Task prompt: Reproduce the material between the line containing "The image size" and the line containing "(x=1400, y=140)", inclusive, with the requests included. Scale only the coordinates in the answers by 2, rounding to whole numbers with halves up, and leave out the pictures.

Stored records:
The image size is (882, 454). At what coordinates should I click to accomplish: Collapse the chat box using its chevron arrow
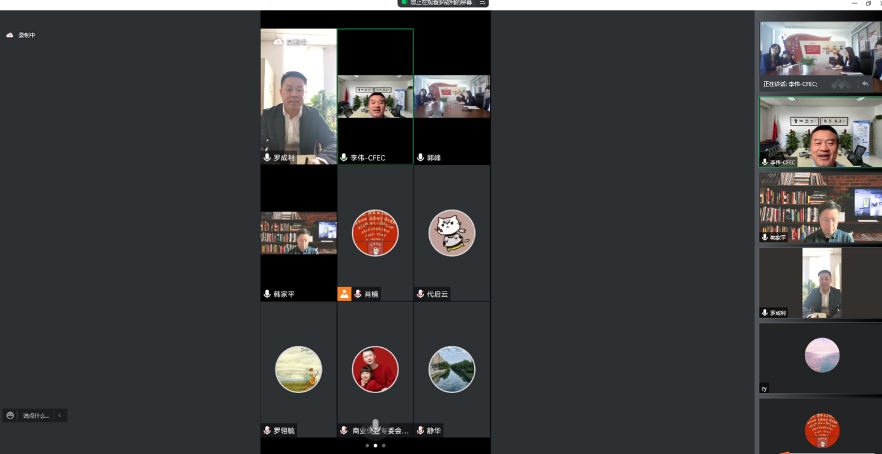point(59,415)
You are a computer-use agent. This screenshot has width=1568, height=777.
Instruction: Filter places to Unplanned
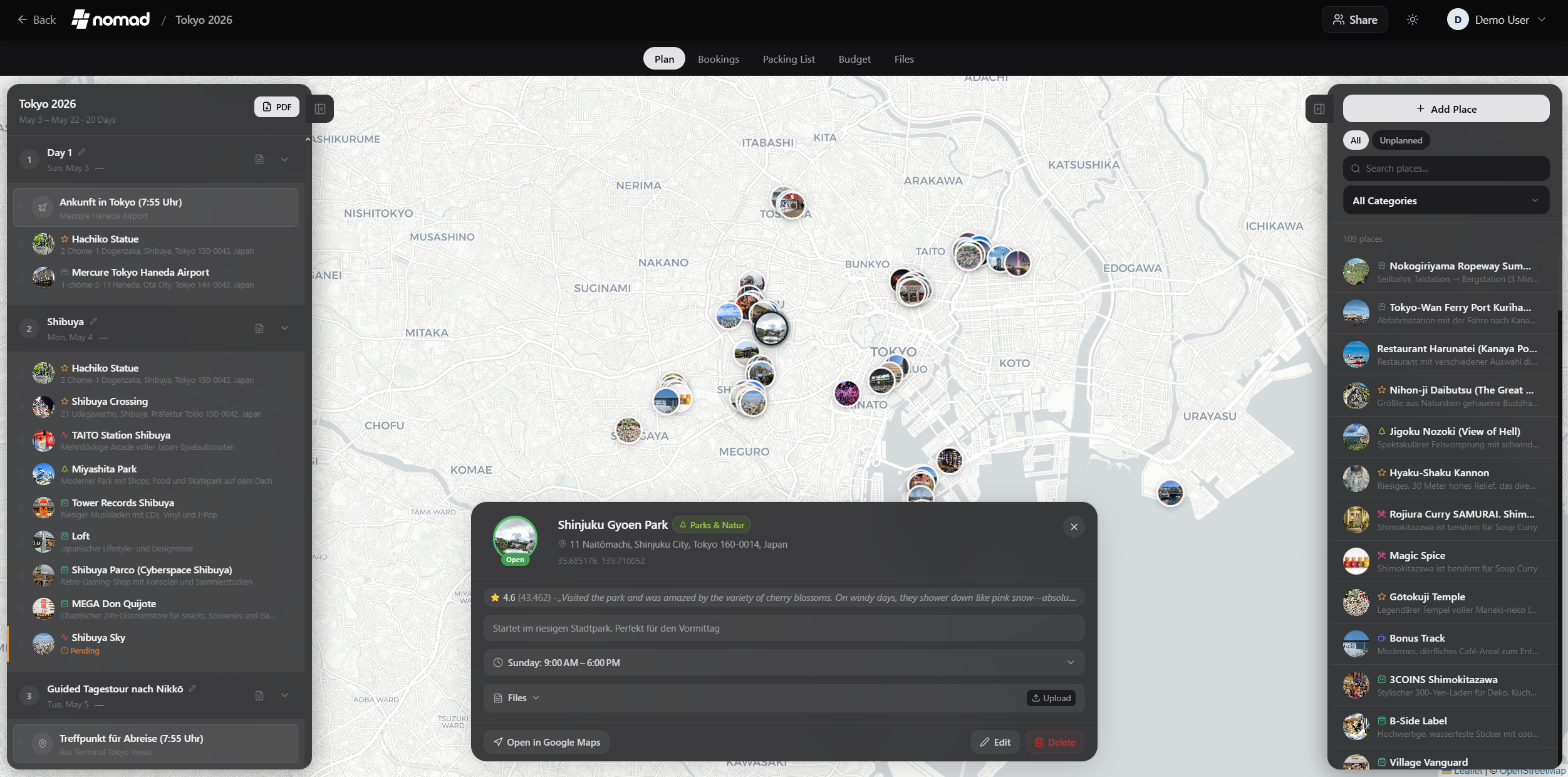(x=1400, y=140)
---
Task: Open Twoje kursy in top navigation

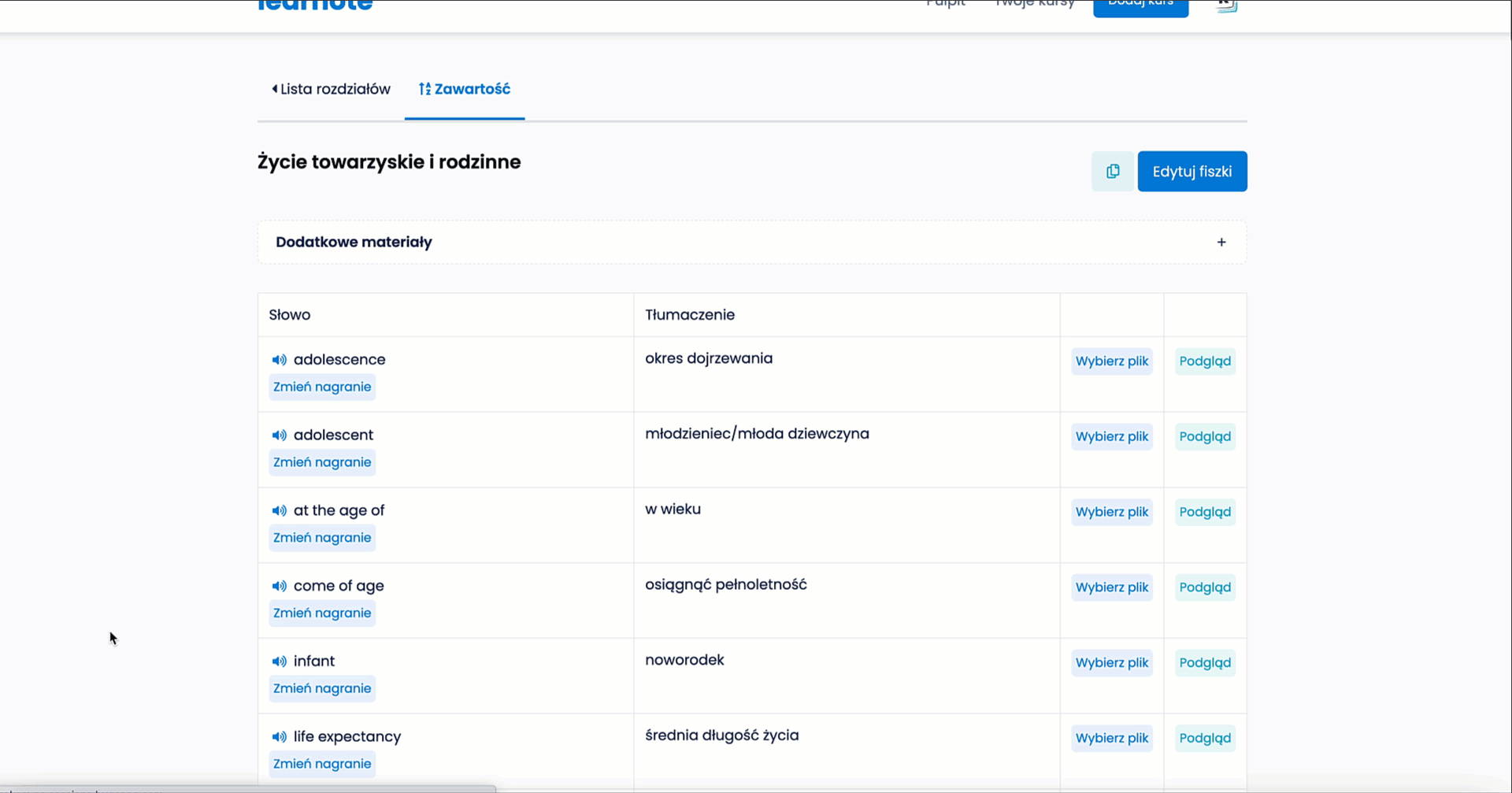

Response to the task:
The image size is (882, 454). At what coordinates should I click to accomplish: Collapse the chat box using its chevron arrow
point(118,830)
You are a computer-use agent. This screenshot has width=1568, height=777.
Instruction: Filter places to Unplanned
(x=2800, y=280)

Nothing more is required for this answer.